イベント事のマナー|お節句 実は年に5つある、その種類と行事

イベント事のマナー|お節句 実は年に5つある、その種類と行事


子どもの健やかな成長を願う行事として、老若男女に広く楽しまれているお節句。今回はお節句の概要とマナーについて、上巳の節句(ひな祭り)、端午の節句(子どもの日)を中心に詳しくご紹介します。

お節句は5つあるもの、「五節句」とは

七草や七夕も節句のひとつ

中国の暦に由来する「五節句」は、人日(じんじつ/1月7日)、上巳(じょうし/3月3日)、端午(たんご/5月5日)、七夕(しちせき/7月7日)、重陽(ちょうよう/9月9日)を、1年の季節の区切りとするものです。
つまり、ひな祭りや子どもの日だけでなく、七草がゆをいただく日や、七夕の日なども実は節句のひとつなのです。ちなみに重陽は「菊の節句」ともいわれます。

中国の暦と日本の風習から生まれた

中国では節句を、季節の植物の力をもらい邪気を払う日としていましたが、日本に取り入れられると、農耕にまつわる風習と合わせて変化していきます。
女の子の、また男の子の健やかな成長を願う意味合いの行事も、この変化に伴って生まれてきたものだとされています。

ひな祭りで知られる「上巳の節句」

穢れを祓う習わしが、女の子の健やかな成長を願う日に

ひな祭りの3月3日は「上巳(桃の節句とも)」の日。女の子の健やかな成長を願う祝い日であり、中国の古い習わしから、水辺でみそぎをする日とされていました。後年になって、人形に穢れ(けがれ)を移し、水に流してお祓いをするように変化したのが、ひな人形とひな祭りのおこりとされています。

上巳の節句の祝い方

ひな祭りに関する風習で全国的によく見られるものには「立春以降の縁起のよい日にひな人形を飾る」、「3月3日頃に、ひな祭りならではのお供えものをいただく」といったものがあります。
三層の色で雪の下から新芽が芽吹き、花開くさまを表した菱餅(ひしもち)や、「夢枕で紙びな様が作り方を伝えた」という伝説がある白酒、菱餅を野外で食べられるようにしたひなあられ、ぴったりと貝が合わさる様子から夫婦円満の象徴とされるはまぐりなどがあります。

子どもの日で知られる「端午の節句」

邪気を払う風習から、江戸時代に男子の節句に

子どもの日の5月5日は「端午」の日。もともと、菖蒲(しょうぶ)やよもぎを飾ることで邪気を払うなどの風習がありました。
江戸時代以後、この日が桃の節句に対応して男子の節句とされたことから、鎧兜(よろいかぶと)や武者人形、鯉のぼりを飾るなどの祝い方も広まっていきます。また、現在も各地で流鏑馬(やぶさめ)など武道を由来とした行事が見られます。

端午の節句の祝い方

子どもの日に関する風習で全国的によく見られるものには「春のお彼岸が過ぎたあたりから、4月下旬くらいまでの間で、縁起がよく好天の日に鯉のぼりや鎧兜を飾る」、また5月5日頃に、「菖蒲湯に入る」「粽(ちまき)や柏餅(かしわもち)などのお供えものをいただく」といったものがあります。
他に、真っすぐ元気に育つようにとの願いを込めたタケノコや、「勝つ」「立身出世」にちなんだカツオ、サワラなどの出世魚なども食べられています。

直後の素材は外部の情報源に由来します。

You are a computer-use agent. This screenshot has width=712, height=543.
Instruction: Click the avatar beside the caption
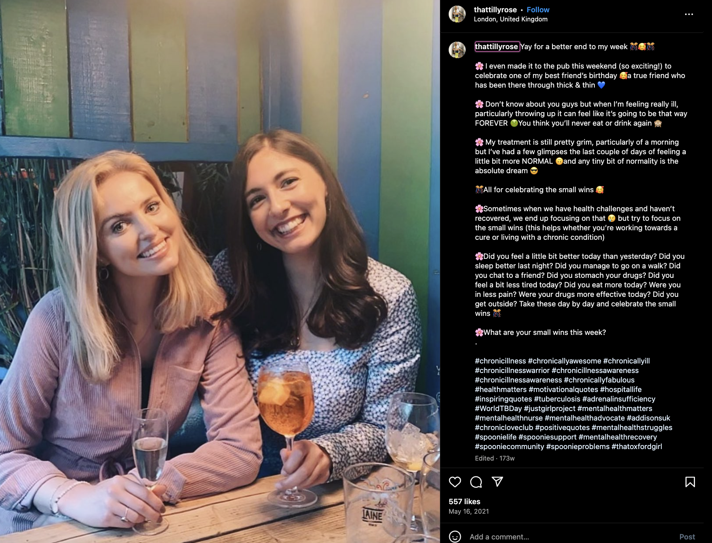[457, 50]
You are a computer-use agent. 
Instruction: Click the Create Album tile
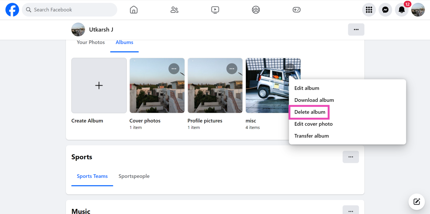[x=99, y=86]
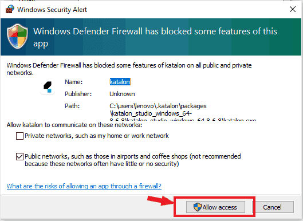Open the firewall risks help link

pos(84,186)
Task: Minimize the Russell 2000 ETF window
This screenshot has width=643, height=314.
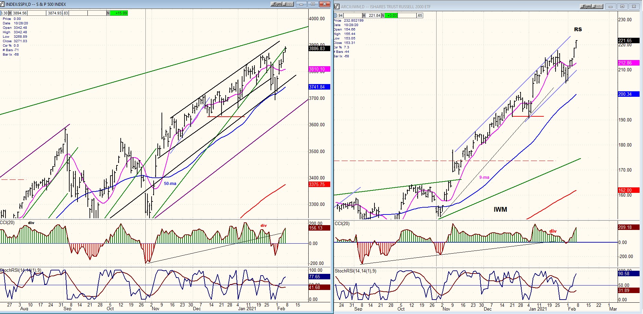Action: tap(611, 7)

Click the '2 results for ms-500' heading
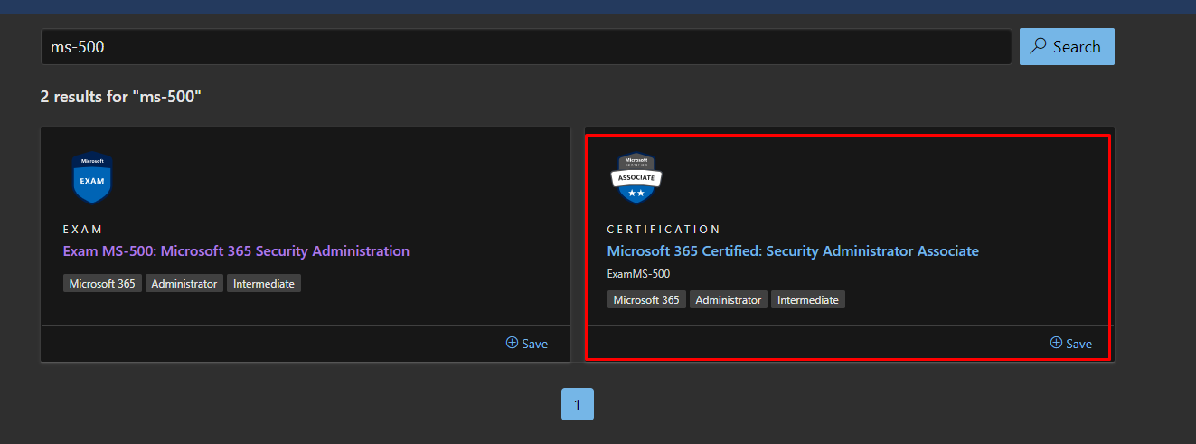(x=120, y=96)
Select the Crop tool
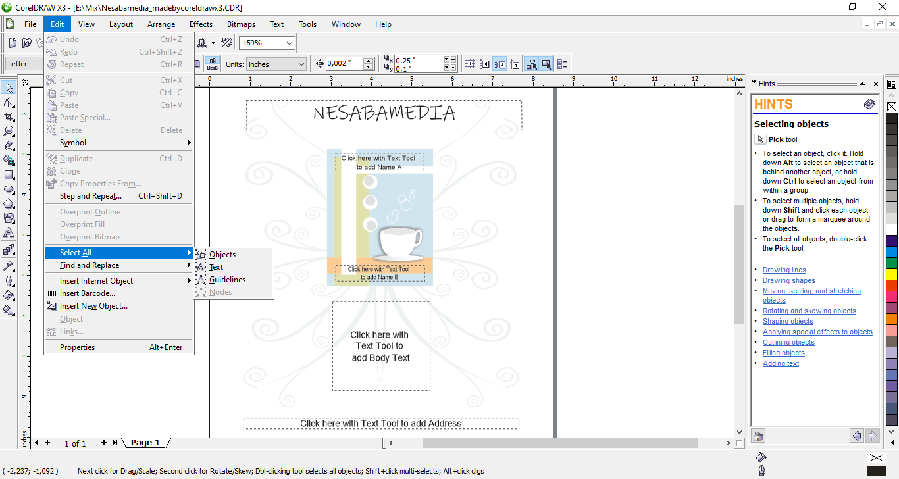Viewport: 899px width, 479px height. click(x=9, y=117)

上巳の節句も端午の節句も、お節句の前日や当日に人形や鯉のぼりを飾るのは「一夜飾り」と呼ばれ、葬儀を連想させるために縁起が悪いとされています。
ちなみに「3月3日を過ぎてひな人形を片づけずにいると婚期が遅れる」といういい伝えも見られますが、女性の生き方が多様化しつつある現代では、これも考えよう次第。そもそもの由来が「片づけの習慣をつけさせるためだった」という説もあります。

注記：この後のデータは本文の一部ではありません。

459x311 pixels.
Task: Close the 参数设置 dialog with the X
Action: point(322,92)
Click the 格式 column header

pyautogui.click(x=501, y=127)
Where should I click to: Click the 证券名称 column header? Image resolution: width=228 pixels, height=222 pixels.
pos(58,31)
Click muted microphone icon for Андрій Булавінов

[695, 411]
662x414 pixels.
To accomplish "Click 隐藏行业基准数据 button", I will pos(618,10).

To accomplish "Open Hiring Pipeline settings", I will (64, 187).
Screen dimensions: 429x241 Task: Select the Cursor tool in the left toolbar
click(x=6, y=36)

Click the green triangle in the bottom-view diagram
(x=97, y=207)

風習は変化していくものですから、ひな人形も鯉のぼりも、慌てて飾ったり片づけたりするより、美しい飾りを心ゆくまで味わうことや、傷まないよう丁寧にしまうことを大切にしてもいいかもしれませんね。お節句ならではのお供えものなども、ぜひ楽しみながら食卓に取り入れてみてください。